Мама умерла от туберкулеза, когда я была совсем маленькая — четыре года. У отца, архитектора, была большая семья, за стол нас садилось восемь человек. Все семейство — веселые, легкие, симпатичные люди, немного легкомысленные. Я всегда думала, что мы отличаемся от других, а в раннем детстве даже считала, что моя семья — шпионы и что все могут попасть в тюрьму.
Почему шпионы — после войны мы жили на Динамо в разваливающемся деревянном двухэтажном домике. Бабушка называла наш двор «двором объедков», это из «Принца и нищего». Папа там ходил в клетчатых бриджах и берете, и с бабушкой они говорили по-французски.
А про тюрьму я знала, потому что посадили племянника моей тетки, которого мы очень любили, Левушку Олейникова. Он сидел в Бутырках, мы туда ездили с передачами, стояли в очередях. Его посадили за анекдот — это у нас довольно спокойно обсуждалось. В нашей семье из ближайших родных никто не пострадал, хотя у бабушки многих родственников расстреляли сразу после революции, а сестры эмигрировали.
О смерти Сталина я узнала в школе. 137-я школа на Малой Бронной, где я училась, была очень своеобразная — единственная в Москве школа-пятилетка. Я училась в пятом, последнем, классе и была председателем совета дружины.
В тот день в школе все громко рыдали, учителя ходили, как полоумные. Мы пошли на пионерскую линейку. Я как председатель стояла на сцене, а наш класс — прямо подо мной, около знамени дружины. И вот, как только я опускала глаза на свой класс, моя подружка — китаянка Нелли Ван-Фун-Ки высовывалась сбоку, оттягивала себя за уши и показывала кончик языка. Это было и смешно, и ужас такой — Сталин умер, а я хихикаю, стоя на сцене. Я всеми силами души старалась не смотреть на провокаторшу, но как только глаза опущу, это повторялась, и так всю линейку.

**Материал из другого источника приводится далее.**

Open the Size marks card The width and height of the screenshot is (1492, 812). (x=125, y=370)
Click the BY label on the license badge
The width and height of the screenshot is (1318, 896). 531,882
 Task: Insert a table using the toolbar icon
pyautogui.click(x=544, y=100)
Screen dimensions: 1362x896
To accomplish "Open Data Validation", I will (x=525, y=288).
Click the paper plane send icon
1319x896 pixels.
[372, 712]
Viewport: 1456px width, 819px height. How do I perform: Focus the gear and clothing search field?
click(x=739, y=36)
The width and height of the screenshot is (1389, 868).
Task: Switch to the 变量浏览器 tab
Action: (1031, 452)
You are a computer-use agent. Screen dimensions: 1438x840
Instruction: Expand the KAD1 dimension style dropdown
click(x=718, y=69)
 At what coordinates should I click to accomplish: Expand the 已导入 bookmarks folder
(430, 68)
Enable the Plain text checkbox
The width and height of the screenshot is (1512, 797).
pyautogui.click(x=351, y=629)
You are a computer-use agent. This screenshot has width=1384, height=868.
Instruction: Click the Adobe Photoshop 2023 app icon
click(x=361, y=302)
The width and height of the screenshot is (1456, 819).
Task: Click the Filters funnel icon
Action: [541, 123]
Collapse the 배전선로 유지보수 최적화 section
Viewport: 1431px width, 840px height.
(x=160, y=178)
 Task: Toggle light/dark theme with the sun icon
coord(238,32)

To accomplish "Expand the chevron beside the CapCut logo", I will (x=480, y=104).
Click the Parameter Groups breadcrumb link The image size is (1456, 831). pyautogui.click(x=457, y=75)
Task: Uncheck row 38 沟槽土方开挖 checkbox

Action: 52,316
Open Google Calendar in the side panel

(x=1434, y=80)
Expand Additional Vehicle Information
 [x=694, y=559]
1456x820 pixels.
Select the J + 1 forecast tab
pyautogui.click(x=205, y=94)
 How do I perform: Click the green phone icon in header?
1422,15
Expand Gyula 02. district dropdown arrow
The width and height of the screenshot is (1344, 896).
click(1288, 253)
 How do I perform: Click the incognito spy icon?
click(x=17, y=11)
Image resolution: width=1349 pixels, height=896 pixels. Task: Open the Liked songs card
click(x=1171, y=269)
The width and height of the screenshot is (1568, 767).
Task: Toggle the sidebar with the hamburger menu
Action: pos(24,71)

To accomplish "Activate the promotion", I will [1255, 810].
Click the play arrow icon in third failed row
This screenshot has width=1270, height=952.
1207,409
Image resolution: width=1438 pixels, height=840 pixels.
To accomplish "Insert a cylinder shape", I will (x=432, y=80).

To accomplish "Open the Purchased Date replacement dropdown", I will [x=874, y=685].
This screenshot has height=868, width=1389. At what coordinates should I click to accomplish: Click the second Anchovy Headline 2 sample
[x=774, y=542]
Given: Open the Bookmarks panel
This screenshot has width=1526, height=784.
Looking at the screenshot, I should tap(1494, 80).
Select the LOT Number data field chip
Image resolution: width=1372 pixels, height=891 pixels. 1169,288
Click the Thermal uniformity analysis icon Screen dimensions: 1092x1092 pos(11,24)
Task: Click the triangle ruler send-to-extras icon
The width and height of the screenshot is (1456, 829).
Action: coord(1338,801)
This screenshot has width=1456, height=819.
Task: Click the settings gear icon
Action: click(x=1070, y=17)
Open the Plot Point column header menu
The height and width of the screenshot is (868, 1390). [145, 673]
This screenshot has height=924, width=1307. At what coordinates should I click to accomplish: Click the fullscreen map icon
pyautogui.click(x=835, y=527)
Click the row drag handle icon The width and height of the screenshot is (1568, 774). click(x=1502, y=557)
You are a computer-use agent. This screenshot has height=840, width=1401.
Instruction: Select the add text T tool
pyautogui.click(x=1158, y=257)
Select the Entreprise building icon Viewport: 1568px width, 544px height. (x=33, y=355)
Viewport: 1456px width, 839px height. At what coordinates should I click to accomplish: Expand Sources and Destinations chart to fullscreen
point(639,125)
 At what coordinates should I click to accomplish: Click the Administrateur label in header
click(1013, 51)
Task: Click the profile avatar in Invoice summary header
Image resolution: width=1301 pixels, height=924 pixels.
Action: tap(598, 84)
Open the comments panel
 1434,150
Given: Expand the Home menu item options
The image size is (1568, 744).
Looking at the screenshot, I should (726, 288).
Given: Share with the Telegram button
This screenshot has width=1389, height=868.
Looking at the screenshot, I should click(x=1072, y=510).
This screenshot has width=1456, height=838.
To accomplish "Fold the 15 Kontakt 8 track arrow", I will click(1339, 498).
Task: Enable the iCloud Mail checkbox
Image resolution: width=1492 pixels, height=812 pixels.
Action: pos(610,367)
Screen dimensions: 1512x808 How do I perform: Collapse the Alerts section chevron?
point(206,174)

У нас была славная директриса Валентина Ивановна, она делала мне страшные глаза, а после линейки взяла к себе в кабинет и спросила, в чем дело. Но я девка была ушлая и сказала, что это на нервной почве. Я ведь была сирота и пользовалась этим, мне многое сходило с рук.
Потом было большое веселье, ведь нас отпустили на три дня. Для нас это были праздники. Наша компания — Нелли Ван-Фун-Ки, Оля Степанова, Галя Туркина и я — протыркивались, чтобы посмотреть на Сталина.
Было совершенно необыкновенно, ходили колонны, на демонстрацию похоже. Помню два сорта публики — одни рыдали, другие были пьяные и веселые. Улицы перегораживались грузовиками, стояли солдаты, и по счастью они нас всегда вылавливали, так что самое большое наше достижение — мы доходили до Моссовета. А дальше уже никак не могли.
По счастью, мы не видели, что там делалось. Мой будущий муж, Владимир Кормер, на полтора года меня старше, потом рассказывал, как они дошли с дедом до Колонного зала и видели фигуру в сером, жемчужном, мундире. Муж написал роман «Наследство», там была отдельная глава — похороны Сталина.
Еще ходила Наташа, крестница моей тетушки, – она попала в давку и чудом осталась жива.
А в нашей семье ни один человек не пытался туда пойти, семья была чрезвычайно легкомысленная, никаких гореваний абсолютно. На вечер были назначены большие гости, и все были озабочены одним — отменять гостей или не отменять, потому что умер Прокофьев. Я вообще не помню, чтобы у нас дома говорили о будущем страны или нашей семьи без Сталина. О нем, по-моему, вообще не вспоминали.
Дом, где мы жили, был генеральский, проектировали его архитектор Руднев, совместно с моим отцом и архитектором Ассом, поэтому и нам дали квартиру. А так там жили военные, Василий Сталин приезжал в гости — не знаю, к кому. В этот день у нас все-таки были гости — все пришли и был праздник, нас могли арестовать, но военные, наверное, имели свое понимание о Сталине.
Вот такие у меня веселые воспоминания, такие веселые похороны.